Nicotto Town


小説日記。


割れない硝子。【2】




# - 1 / 魔術師(正)



「はぁ?」

 開口一番こんな声を出したのは、もしかしたら生まれて初めてだったかもしれない。
 状況が理解できないのではなく、相手の発言そのものが理解できなかった。

『いや、だからさぁ』
「もういい、良いよ。
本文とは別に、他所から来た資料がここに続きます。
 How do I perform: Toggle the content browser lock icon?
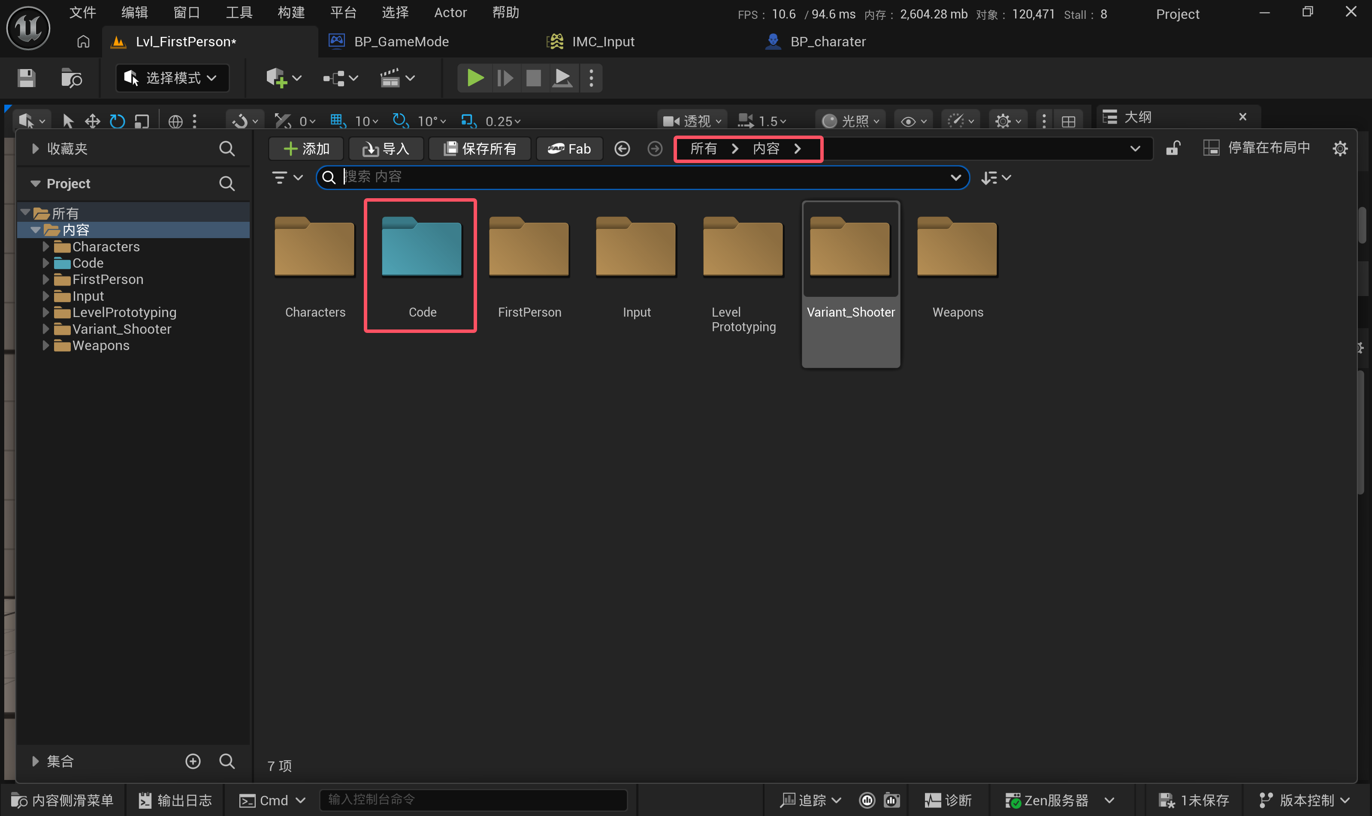[1172, 148]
わかったから」

 ――人、殺しちゃった。

 果たしてそれは聞き流していいことなのか、それともすぐさま第三者に漏らすべきなのか、私にはわからない。
 そもそも、返事をした以上にわかっていないのだ。

「あとで、訊くね」

 とりあえず電話を切る。
 耳から離したディスプレイに表示されているのは、たった20秒たらずの通話時間。
 携帯を持つ手が小刻みに震えていた。
 まるで我が事のように、身体の芯から凍えそうになる。
 暑い。
 真夏のように暑いというのに。

「……は、はは」

 笑いは無意識に零れた。
 口元がいびつに歪んでいる。
 笑いのツボや沸点などは明確に意識できないものだけれど、なんだか不思議と笑えた。
 楽しいのか、それとも自分が可笑しくなってしまったのか。

 蝉のやかましい泣き声が渦巻いて聞こえる。

 ぐるぐると自分を取り巻いて、青空さえ私を嘲っているように感じた。
 罪って何だろう。
 本当に憎ければ、殺人を犯しても良いんじゃないだろうか。
 そう思うことは、間違っているんだろうか。
 殺人は、絶対に悪いことなんだろうか。
 私にはわからない。
 わかりたくも、無い。

 やがて母が迎えに来てくれるまで、正気で無かったことは確か。
 気づくと自分の部屋の布団に寝転がって、電灯を仰いでいた。
 パソコン依存症のクセに、ブログも、Twitterも、チェックする気にはなれなかった。

「……そうだ、電話しないと」

 独り言。
 わざと声に出さないと、一生動き出せないような気がしたから。
 のろのろと起き上がって枕元に放ってあった携帯を手に取る。
 ディスプレイには18時04分と表示されていた。
 晩御飯、なんだろう。
 十字キーの右を押して通話履歴を呼び出すと、一番上を押す。
 通話ボタンに触れた指が、また震えた。
 胸の辺りが焼け付くような痛みを訴える。
 訊きたくないと本当に願うなら、電話なんかしなければ良いのに。

「……馬鹿だな、私」

 適当に自分を罵っておく。
 コール二回で相手が出た。
 心の準備も出来ないまま、相手の声を待った。

『遅いよー。電話待ってたのに』
「え、……ごめん」

 呆れ返った声が耳朶を叩いて、また少しだけ思考がショートしかける。
 駄目だ、ちゃんと訊け。
 そのために電話したんだろう。

『明日アイス奢りね。何時間も待ってたんだから』
「うん、わかった」
『あ、でね。昼間の話なんだけど』
「――ち、ちょっと待って」
『ん?』

 い、いや。
 駄目だ。駄目だ、駄目だ。
 正気で居られる自信がない。
 それ以前に、こんな話私が訊いていいのか。
 私が誰かに口外しないなんて、お前にはわかるのか。

『んー、ああ、平気平気。どうせあんた他人に言えないでしょ』
「……」
『それでさ、おっかしいんだよ、あの人たち。あたしが包丁振り上げたらね、アホ面してあたしに止めて、って言うから、ヤダって言って心臓刺してやった。凄いのね、血、あったかいんだよ、あんた知ってた?まずキッチンに立ってた母親殺したから、次は昼寝してた父親殺したんだ。悲鳴とか出されるとご近所さんに気づかれちゃうから折角のところ我慢してベッドに磔にしてやった。包丁いっぱいあったから。んで次は妹ー。二人の死体見たらびーびー泣き出すから口に包丁突っ込んで黙らせたの。首掻っ切ったら吃驚するくらい血出るんだもん、あたし笑っちゃった』
「へぇ、凄いね」
『でしょ?でもこれはやった人にしかわかんないってやつ?楽しくてさ、あたし病みつきになりそう。一気に殺さないでとっとけば良かったなー。特に妹とか。ねぇ、あんた殺してほしい人とか居ない?あたしが殺してあげるよ』
「うーん、今は特に居ないかな」
『ちぇ、残念。あーでもね、あたしは家族だけじゃ止めないよ。もっともっと殺す。殺して味わわないと、あまーい果実をね』
「そっか」

 じゃあね、と切られた携帯に、いったいいつまで耳を寄せていただろう。
 私は震え声を出さないでいるのに精一杯だった。
 私は、その日から。

 友人の秘密を守ることに決めた。